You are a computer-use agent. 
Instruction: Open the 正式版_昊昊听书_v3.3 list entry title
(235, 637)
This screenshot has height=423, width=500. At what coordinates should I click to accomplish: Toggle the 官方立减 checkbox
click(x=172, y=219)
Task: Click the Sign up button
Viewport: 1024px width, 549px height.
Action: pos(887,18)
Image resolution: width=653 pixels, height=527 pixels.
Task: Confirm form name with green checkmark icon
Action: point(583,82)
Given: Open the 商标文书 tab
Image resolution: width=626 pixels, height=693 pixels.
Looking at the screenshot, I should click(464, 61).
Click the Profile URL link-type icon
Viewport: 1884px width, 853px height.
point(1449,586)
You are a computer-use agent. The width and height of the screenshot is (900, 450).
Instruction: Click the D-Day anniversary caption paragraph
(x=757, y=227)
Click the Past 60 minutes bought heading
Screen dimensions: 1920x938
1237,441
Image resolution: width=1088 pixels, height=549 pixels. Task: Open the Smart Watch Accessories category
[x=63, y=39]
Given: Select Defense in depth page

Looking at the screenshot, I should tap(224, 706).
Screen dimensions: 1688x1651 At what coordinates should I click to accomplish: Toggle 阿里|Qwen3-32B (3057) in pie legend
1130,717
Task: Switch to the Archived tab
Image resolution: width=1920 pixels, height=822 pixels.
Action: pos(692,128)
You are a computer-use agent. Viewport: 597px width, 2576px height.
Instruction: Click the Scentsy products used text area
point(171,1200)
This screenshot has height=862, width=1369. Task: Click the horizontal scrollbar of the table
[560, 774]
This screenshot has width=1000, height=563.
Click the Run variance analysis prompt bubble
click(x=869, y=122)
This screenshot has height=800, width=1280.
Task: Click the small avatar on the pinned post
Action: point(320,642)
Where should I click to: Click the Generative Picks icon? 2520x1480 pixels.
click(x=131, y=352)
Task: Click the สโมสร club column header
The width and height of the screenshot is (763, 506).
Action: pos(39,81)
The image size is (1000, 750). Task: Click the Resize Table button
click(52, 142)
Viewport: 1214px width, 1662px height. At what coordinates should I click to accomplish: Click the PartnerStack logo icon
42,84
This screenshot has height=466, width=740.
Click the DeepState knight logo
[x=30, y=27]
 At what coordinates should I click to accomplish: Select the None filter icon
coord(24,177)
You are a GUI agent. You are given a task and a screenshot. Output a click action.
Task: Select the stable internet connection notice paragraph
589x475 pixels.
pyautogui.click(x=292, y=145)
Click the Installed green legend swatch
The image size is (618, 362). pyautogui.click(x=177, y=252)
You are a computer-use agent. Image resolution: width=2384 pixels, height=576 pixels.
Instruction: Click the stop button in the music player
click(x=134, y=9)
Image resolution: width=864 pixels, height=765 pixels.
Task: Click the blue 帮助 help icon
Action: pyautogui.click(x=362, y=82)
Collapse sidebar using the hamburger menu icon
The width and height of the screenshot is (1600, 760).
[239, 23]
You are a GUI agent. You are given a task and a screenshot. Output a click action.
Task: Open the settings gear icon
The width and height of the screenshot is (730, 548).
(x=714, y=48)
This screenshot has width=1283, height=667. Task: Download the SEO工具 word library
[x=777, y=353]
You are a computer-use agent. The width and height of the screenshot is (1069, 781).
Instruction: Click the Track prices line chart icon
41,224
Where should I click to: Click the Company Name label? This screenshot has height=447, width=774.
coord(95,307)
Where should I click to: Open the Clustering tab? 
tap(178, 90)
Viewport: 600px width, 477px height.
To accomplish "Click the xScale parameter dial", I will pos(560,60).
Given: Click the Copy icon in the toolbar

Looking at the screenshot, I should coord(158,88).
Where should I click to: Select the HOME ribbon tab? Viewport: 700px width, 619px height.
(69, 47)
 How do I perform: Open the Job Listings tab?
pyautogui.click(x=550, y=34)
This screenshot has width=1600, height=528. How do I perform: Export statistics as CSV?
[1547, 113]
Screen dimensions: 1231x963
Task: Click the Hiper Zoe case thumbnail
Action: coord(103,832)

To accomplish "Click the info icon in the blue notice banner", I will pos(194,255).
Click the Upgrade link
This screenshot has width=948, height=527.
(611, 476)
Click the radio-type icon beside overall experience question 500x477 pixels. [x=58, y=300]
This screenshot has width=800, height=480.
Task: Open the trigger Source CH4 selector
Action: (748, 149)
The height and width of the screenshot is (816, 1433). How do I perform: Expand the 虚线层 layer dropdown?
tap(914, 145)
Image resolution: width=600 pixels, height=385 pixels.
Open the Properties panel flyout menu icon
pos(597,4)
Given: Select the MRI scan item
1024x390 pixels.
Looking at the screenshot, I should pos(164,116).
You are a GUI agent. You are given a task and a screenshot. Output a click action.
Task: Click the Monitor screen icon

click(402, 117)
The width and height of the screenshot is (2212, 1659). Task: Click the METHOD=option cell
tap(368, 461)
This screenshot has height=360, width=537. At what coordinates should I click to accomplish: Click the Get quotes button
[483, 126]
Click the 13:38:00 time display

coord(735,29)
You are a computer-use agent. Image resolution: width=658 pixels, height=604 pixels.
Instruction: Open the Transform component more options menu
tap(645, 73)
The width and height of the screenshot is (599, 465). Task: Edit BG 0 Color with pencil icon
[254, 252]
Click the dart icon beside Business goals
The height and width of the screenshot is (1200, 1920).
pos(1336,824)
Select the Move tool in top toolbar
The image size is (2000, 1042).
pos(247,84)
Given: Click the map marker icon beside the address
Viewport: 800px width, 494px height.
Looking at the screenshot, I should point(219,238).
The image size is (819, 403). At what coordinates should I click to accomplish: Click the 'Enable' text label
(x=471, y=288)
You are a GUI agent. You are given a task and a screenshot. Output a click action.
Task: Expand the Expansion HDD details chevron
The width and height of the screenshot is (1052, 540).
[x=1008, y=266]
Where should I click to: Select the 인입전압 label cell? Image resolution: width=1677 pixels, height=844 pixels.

Exercise requirements — Starting at the line above that holds "Click the Past 60 minutes bought heading" and ending at the line that holds "This screenshot has width=1000, height=563.", transcribe each line exactly and include no other lines.

Answer to this problem —
Click the Past 60 minutes bought heading
Screen dimensions: 1920x938
1237,441
Image resolution: width=1088 pixels, height=549 pixels. Task: Open the Smart Watch Accessories category
[x=63, y=39]
Given: Select Defense in depth page

Looking at the screenshot, I should tap(224, 706).
Screen dimensions: 1688x1651 At what coordinates should I click to accomplish: Toggle 阿里|Qwen3-32B (3057) in pie legend
1130,717
Task: Switch to the Archived tab
Image resolution: width=1920 pixels, height=822 pixels.
Action: pos(692,128)
You are a computer-use agent. Viewport: 597px width, 2576px height.
Instruction: Click the Scentsy products used text area
point(171,1200)
This screenshot has height=862, width=1369. Task: Click the horizontal scrollbar of the table
[560, 774]
This screenshot has width=1000, height=563.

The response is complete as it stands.